Há quem diga que o FED não precisaria fazer todo este esforço, apesar de a economia dos EUA estar aquecida e ter atingido algo muito próximo do pleno emprego (4.9% em 2016, com previsão de queda para 4.4% este ano). Alguns economistas suspeitam que o QE apenas mascarou uma profunda deflação e que hoje a inflação teria uma tendência mais baixa do que no período pré-crise. Esta suposição de inflação estrutural mais reduzida não é infundada: os avanços tecnológicos e o outsourcing têm diminuído custos, e a inflação efetiva, que vem sendo baixa há vários anos, afeta diretamente as expectativas de inflação, contribuindo para uma inflação menos expressiva em períodos subsequentes.
Algumas evidências apontam nessa direção. No mercado de Treasury Inflation Protected Securities (TIPS), que são títulos indexados à inflação, observamos que os juros reais de investimentos realizados são bastante baixos, mesmo para TIPS de 30 anos. Além disso, os prêmios de alongamento para Treasuries de 10 anos, títulos pré-fixados que embutem prêmios de risco de inflação, estão caindo para níveis de 1961. Os dois fatos parecem indicar que não há, entre os investidores, preocupação com a inflação no longo prazo.
No entanto, ainda que admitamos a hipótese de inflação futura controlada, há dois importantes fatores a considerar que pesam a favor do plano do FOMC. O primeiro é o risco que o investidor foi incentivado a tomar sob os juros baixos que vigoraram durante os últimos anos. Empréstimos de má qualidade voltaram a se avolumar e uma taxa de juros mais elevada impediria, em parte, que esse risco continuasse a se disseminar. Felizmente, a desflexibilização tem esse efeito, pois cria um vazio na demanda por Treasuries e MBS. Tanto é assim que, após o anúncio do FED, os juros a 2 anos subiram de 1.38% para 1.45%. A Goldman Sachs já prevê que os juros a 10 anos aumentarão em cerca de 20 pontos-base em 2017, subindo gradualmente até 2021.
Em segundo lugar, o QE também se deu para estabilizar o sistema financeiro, e não apenas para controlar os níveis de emprego e preços. Nesse sentido, a pesada intervenção pode ter distorcido a alocação de recursos, favorecendo ativos mais tradicionais e inibindo a inovação destes instrumentos. Em última análise, o QE poderia estar atrasando mais ainda o crescimento. Mesmo que os juros subam, a aposta é que os níveis continuarão suficientemente baixos para que a economia aproveite esse impulso adicional e mantenha um ritmo de crescimento sustentado.

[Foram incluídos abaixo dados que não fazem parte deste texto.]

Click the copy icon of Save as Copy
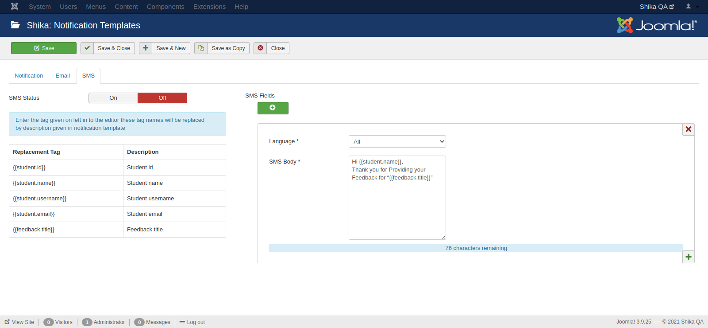This screenshot has height=328, width=708. [201, 48]
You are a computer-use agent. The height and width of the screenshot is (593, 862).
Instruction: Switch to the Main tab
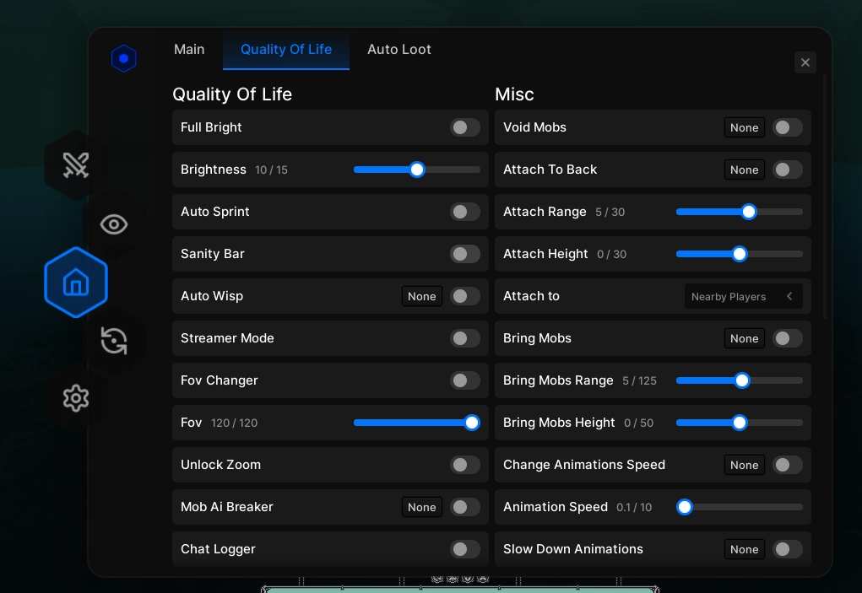pos(189,50)
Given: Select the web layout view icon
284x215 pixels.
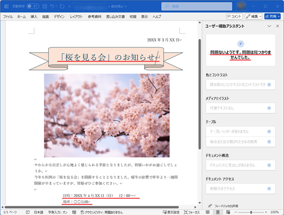Looking at the screenshot, I should tap(228, 212).
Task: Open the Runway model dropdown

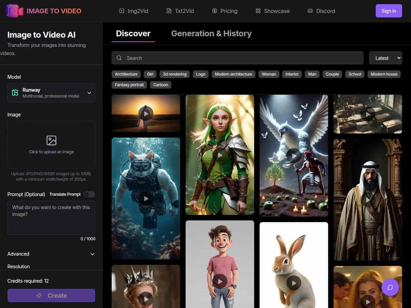Action: click(x=51, y=93)
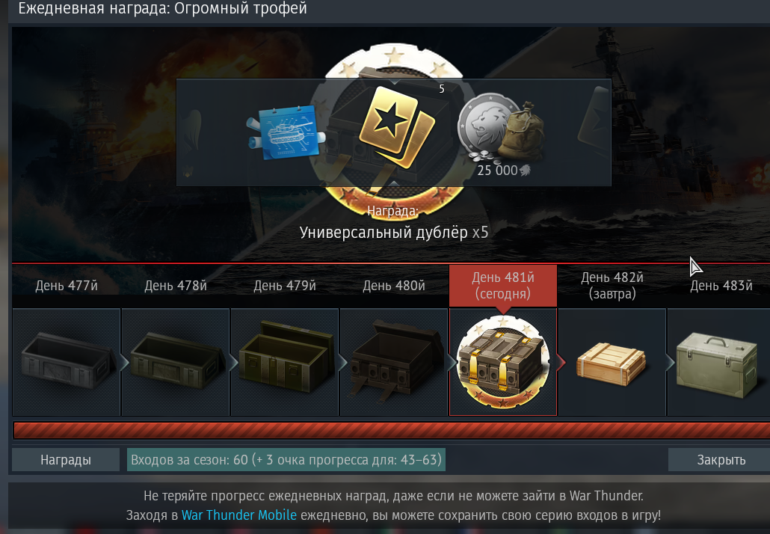
Task: Select the golden star universal backup card
Action: click(396, 127)
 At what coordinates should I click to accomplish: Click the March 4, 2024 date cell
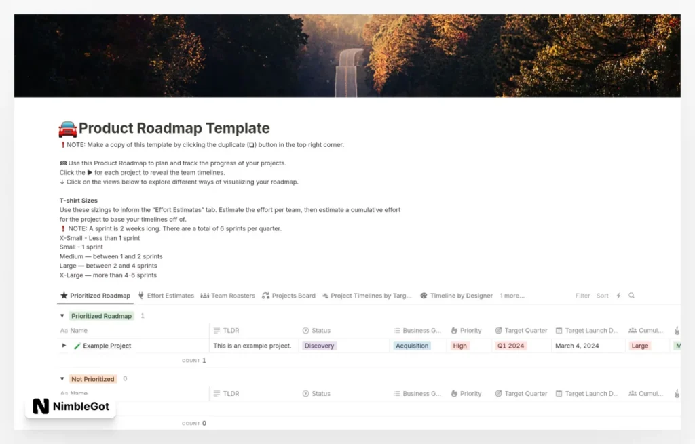click(577, 346)
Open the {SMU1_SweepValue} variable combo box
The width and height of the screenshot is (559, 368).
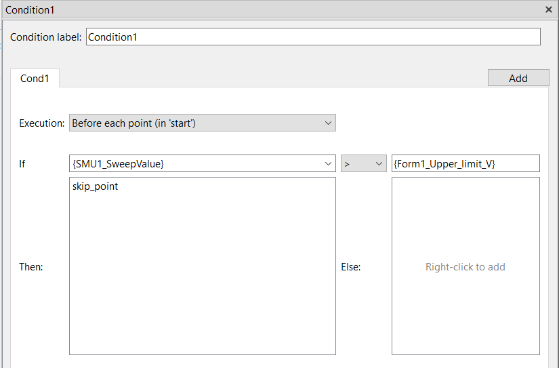pyautogui.click(x=202, y=164)
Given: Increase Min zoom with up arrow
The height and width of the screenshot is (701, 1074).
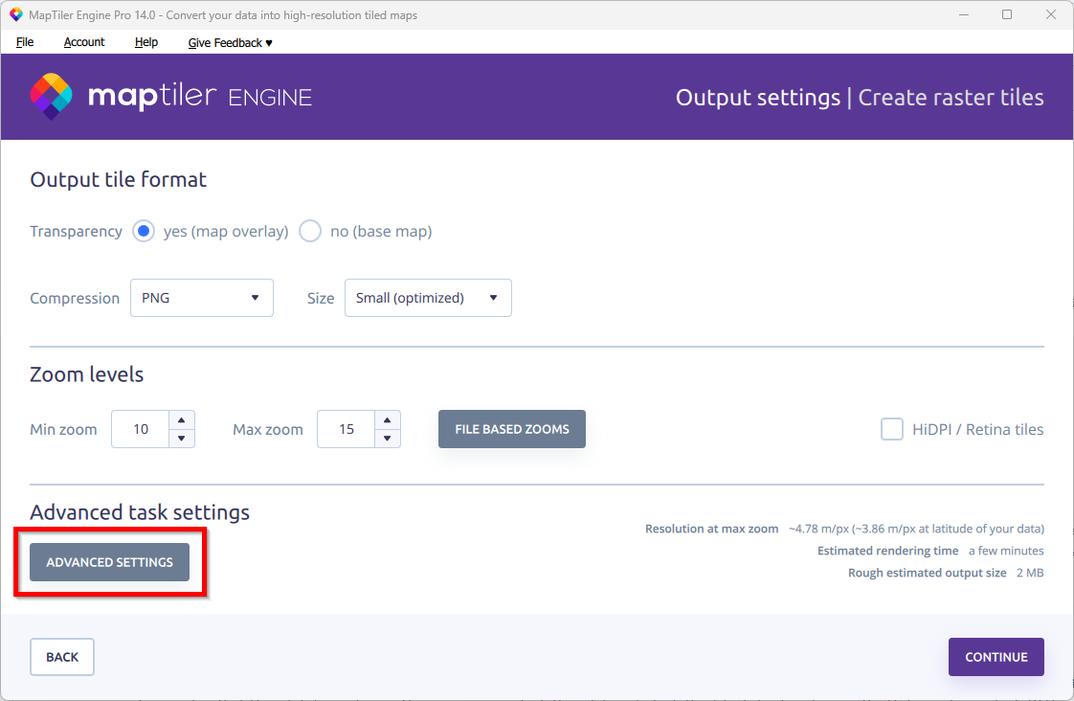Looking at the screenshot, I should pos(181,420).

Esta é uma excelente notícia. Em tempos em que o crescimento global caminha para uma maior sincronia e em que não há praticamente nenhum país avançado com crescimento negativo ou deflação, é poderoso o ânimo que a maior economia do mundo pode oferecer para que o mundo não saia tão cedo desta rota.
Para o Brasil, os efeitos da normalização do balanço do FED são de extrema importância. A subida de juros nos Estados Unidos e o enxugamento da liquidez global impactam a alocação de recursos por parte dos investidores do mundo inteiro. Qualquer movimento na direção de restringir a política monetária americana significa uma possível desvalorização do real.
Porém, o Brasil passa por um momento em que a sua agenda doméstica importa mais que os movimentos monetários de outras nações. Isso fica como assunto para outro post.